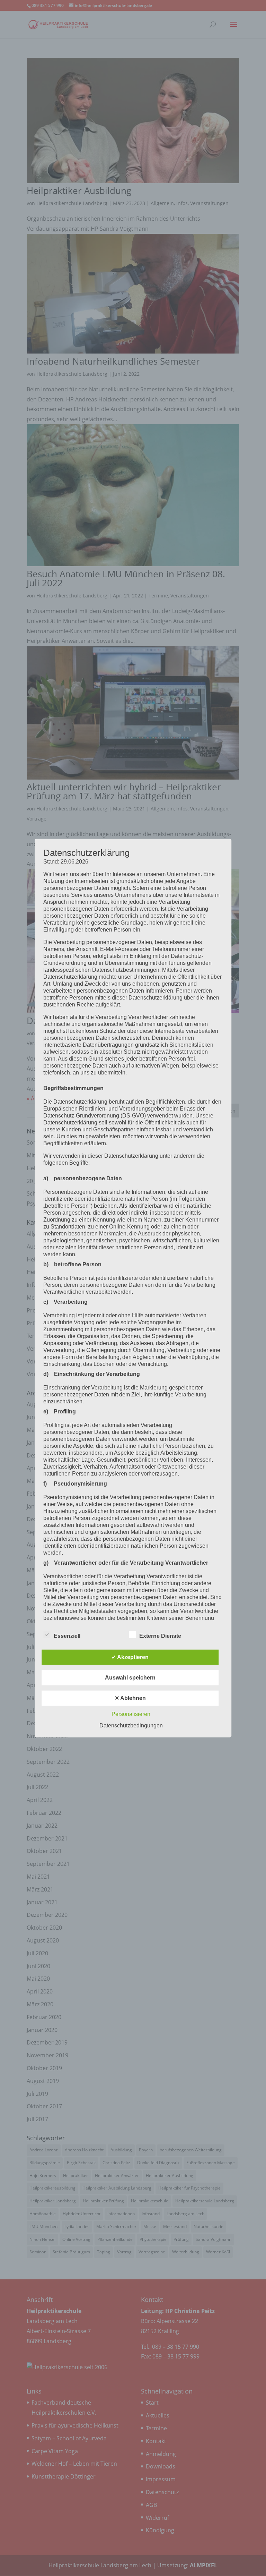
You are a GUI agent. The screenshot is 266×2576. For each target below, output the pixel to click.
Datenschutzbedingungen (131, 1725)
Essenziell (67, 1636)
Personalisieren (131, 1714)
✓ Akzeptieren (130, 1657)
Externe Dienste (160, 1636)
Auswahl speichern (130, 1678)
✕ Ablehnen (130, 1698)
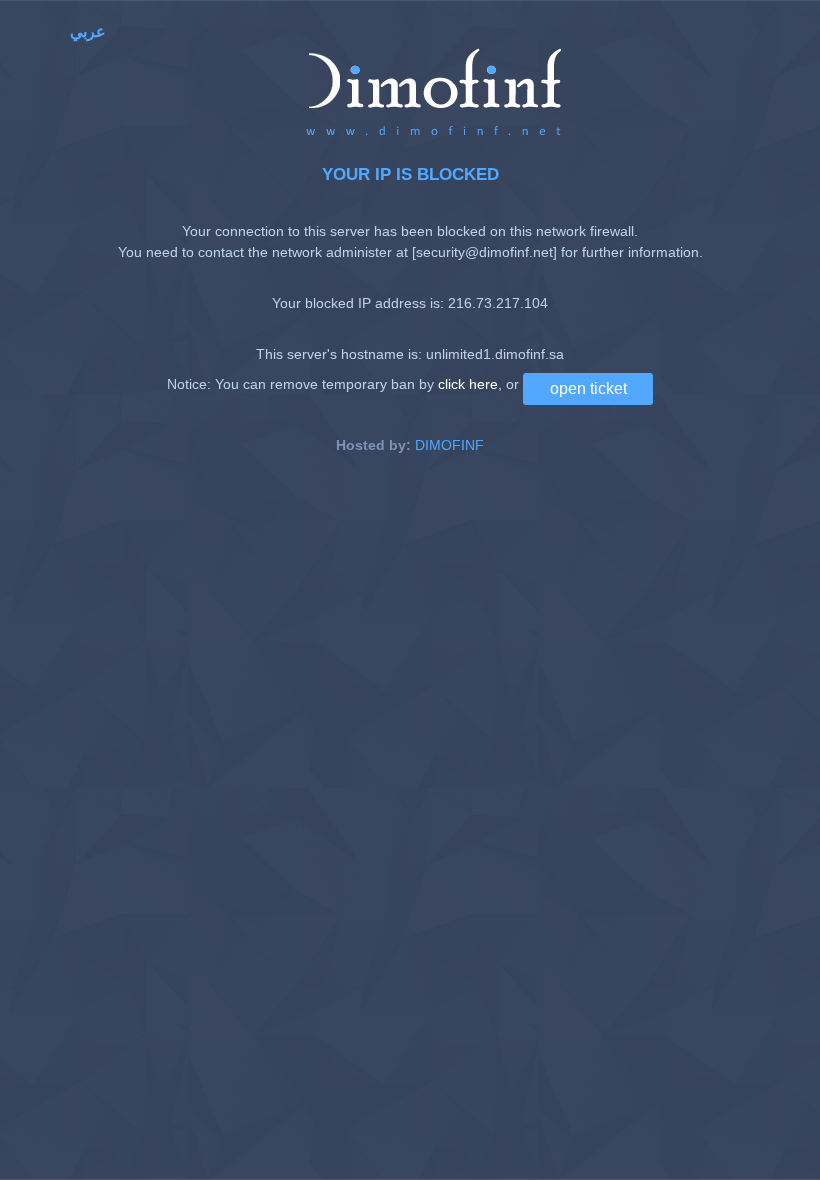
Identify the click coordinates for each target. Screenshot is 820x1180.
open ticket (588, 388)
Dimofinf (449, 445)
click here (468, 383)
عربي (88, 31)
━━━━
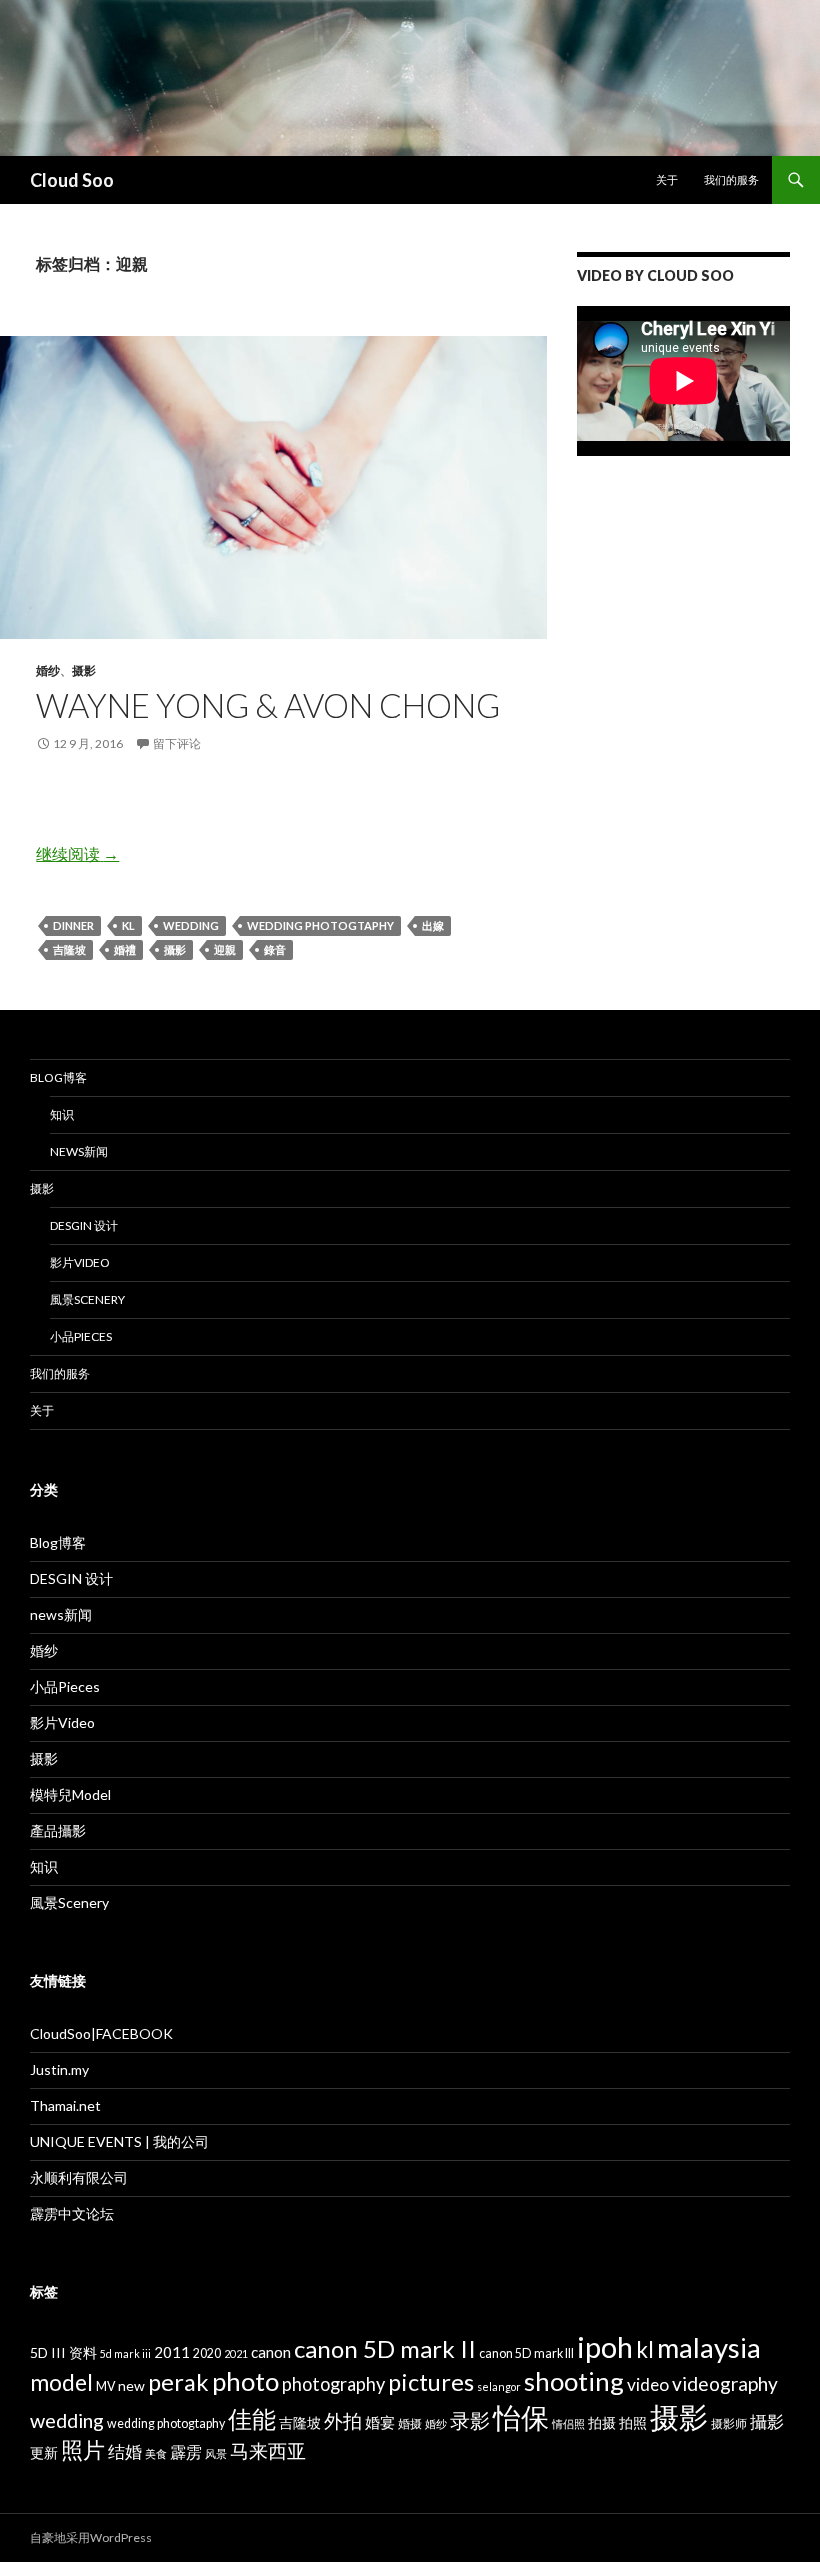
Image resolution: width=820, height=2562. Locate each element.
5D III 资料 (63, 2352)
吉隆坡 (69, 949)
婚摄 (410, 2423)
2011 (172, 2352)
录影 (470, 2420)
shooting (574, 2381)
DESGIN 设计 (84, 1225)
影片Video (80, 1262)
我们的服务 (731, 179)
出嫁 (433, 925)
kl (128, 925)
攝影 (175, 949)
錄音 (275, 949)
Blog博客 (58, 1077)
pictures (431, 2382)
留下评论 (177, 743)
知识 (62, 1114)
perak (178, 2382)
━━━━
Task to carry out:
How many lines in the listing above contain the string "click"? Answer with the number only.

Result for this exercise:
3